Gospel music, particularly in the context of African-American culture, is stereotypically associated with joyousness and good hope and will towards fellow man. However, as exemplified by Christ’s final prayer in Gethsemane, the Bible is hardly a happy tale; it’s instead a story that reeks of oppression, despair, and – ultimately – death. And certainly, the history of enslavement and persecution that has forever plagued Black America is reflective of this kind of grimness which is partly why Blind Willie Johnson’s “Dark Was the Night – Cold Was the Ground” – itself an allusion to Haweis’ hymn – rivals “Strange Fruit” as being the most emblematic testament of the worst of the Black American experience.

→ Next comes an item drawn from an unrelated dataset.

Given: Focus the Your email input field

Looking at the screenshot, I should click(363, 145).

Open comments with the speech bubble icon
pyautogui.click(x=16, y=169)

Blind Willie Johnson was certainly a man whose life was rife with unhappiness. Said to have been violently blinded by his step-mother as a child, Willie had spent the near entirety of his life alone in darkness. Though he was a devout Christian, having written most his songs in the vein of gospel and having spent his later life as the reverend of a small town, “Dark Was the Night – Cold Was the Ground” was indicative of a great sadness and fear; of the dread of having your life end like Christ’s, where you’re left die without justice and without the full satisfactions of the human experience.

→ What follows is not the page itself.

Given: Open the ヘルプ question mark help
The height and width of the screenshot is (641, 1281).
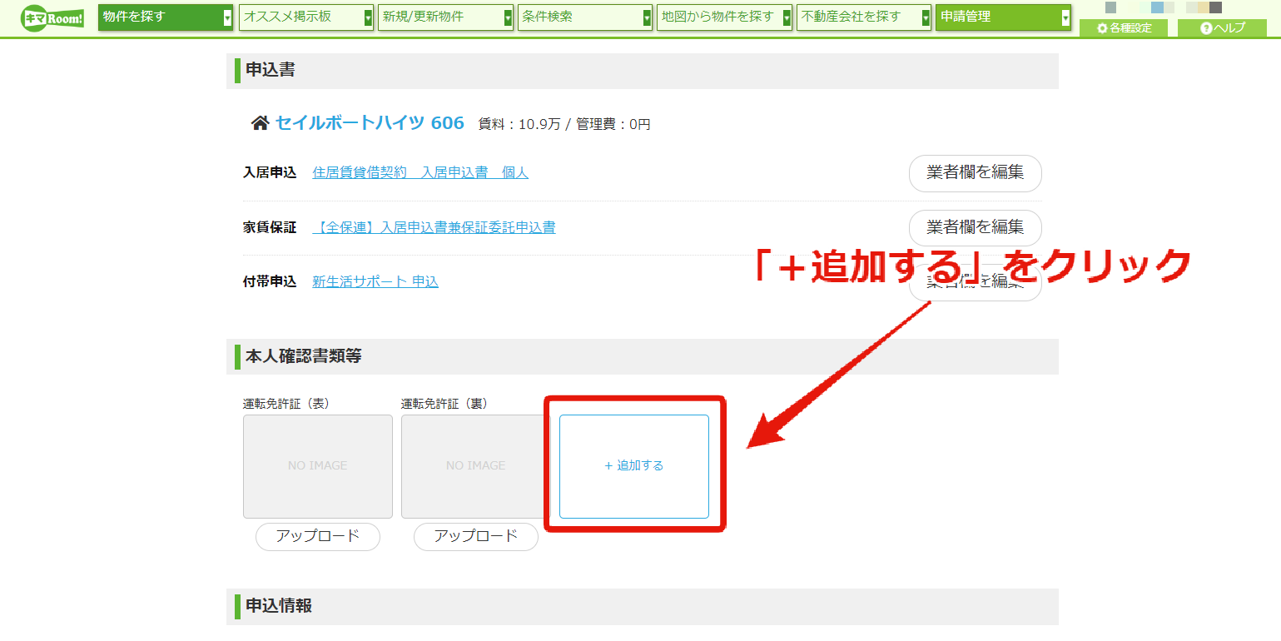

For this subliminal content alone, “Dark Was the Night – Cold Was the Ground” is perhaps the purest example of blues ever recorded. The song’s pureness of heart is only rivaled in bareness by the fabric of its composition, whereby the recording consists of little more than a lonely wandering guitar riff and Willie’s wordless, soul-crushing humming. The audio quality of this single is aged but that omniscient hiss which clouds over Willie’s playing shrouds the song like heavy rain, only amplifying the melancholy of his soft cry for help.

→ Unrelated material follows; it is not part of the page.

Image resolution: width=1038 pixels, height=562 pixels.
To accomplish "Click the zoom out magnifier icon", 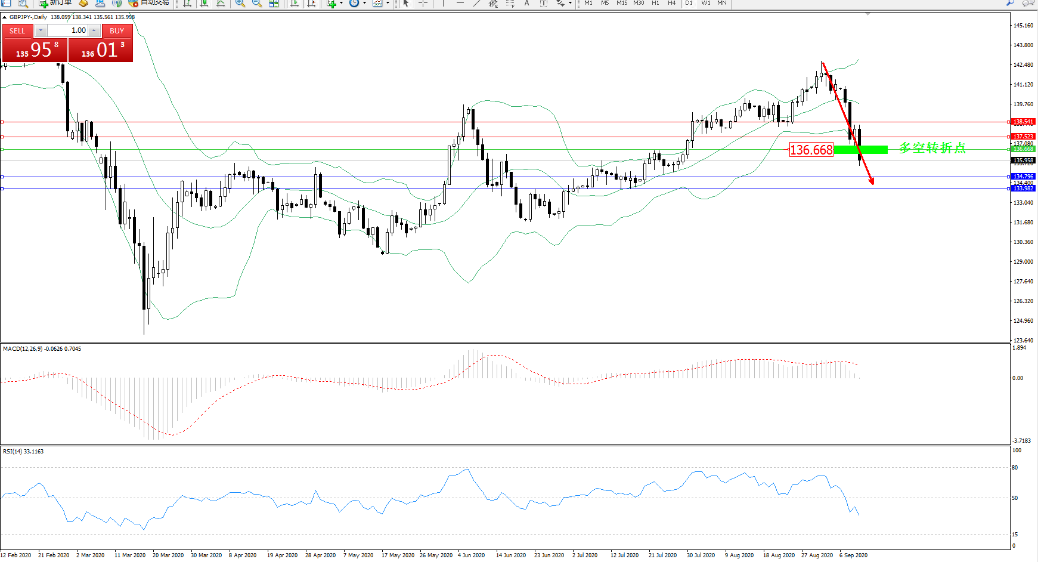I will tap(256, 3).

Indeed, it’s possible that the wrinkles and emptiness of “Dark Was the Night – Cold Was the Ground” is what embeds the track with its timeless essence. Its cross-generational admiration is strong enough for the song to have titularly inspired the remarkable 2008 compilation, Dark Was the Night, which features a faithful cover of the track as performed by the Kronos Quartet. The compilation was a means for the Red Hot Organization to raise money for AIDS research and while the comp offers plenty of optimism to enjoy, the stench of death pervades throughout its runtime. For a compilation that possesses such an arching sense of gloom, there is no doubt that Willie (himself the fatal victim of a sexually transmitted disease, in his case syphilis) would be the ideal American artist to whom to pay tribute to and although his discography is rich with one brilliant single after another, there is no song of Willie’s catalogue more legendary or haunting than “Dark Was the Night – Cold Was the Ground”.
This singles list, I must say, is off to an amazing start.
“It’s Nobody’s Fault But Mine” is a stellar follow-up the single’s much better known first track. With this flipside, Willie moves on from the ghostly, nearly formless character of “Dark Was the Night – Cold Was the Ground” and instead dishes out a toe-tapping, boisterous slice of classic Southern blues. Here, Willie has actual lyrics to sing; he thus unleashes his husky voice in all its fury and boy, what a tremendous voice he has. His deep, wavering growl speaks exudes anger as he belts out some deeply self-defeating and judgmental words that alternative between allusions to subservience to the spirit of his parents and subservience to the spirit of God. His singing is lovely but perhaps most notable is his incredibly guitar-playing; his tempo is erratic but his plucking effortlessly alternatives between the lead and rhythm roles in a fashion that eerily predates Jimi Hendrix’s similar craft by nearly four decades. Willie’s clear influence – whether direct or indirect – on Hendrix, Robert Johnson, Howling Wolf, and just about every other guitar-playing master to come is unmistakable and “It’s Nobody’s Fault But Mine” is hard-hitting, entertaining testament to the brilliance of his technique and his songwriting.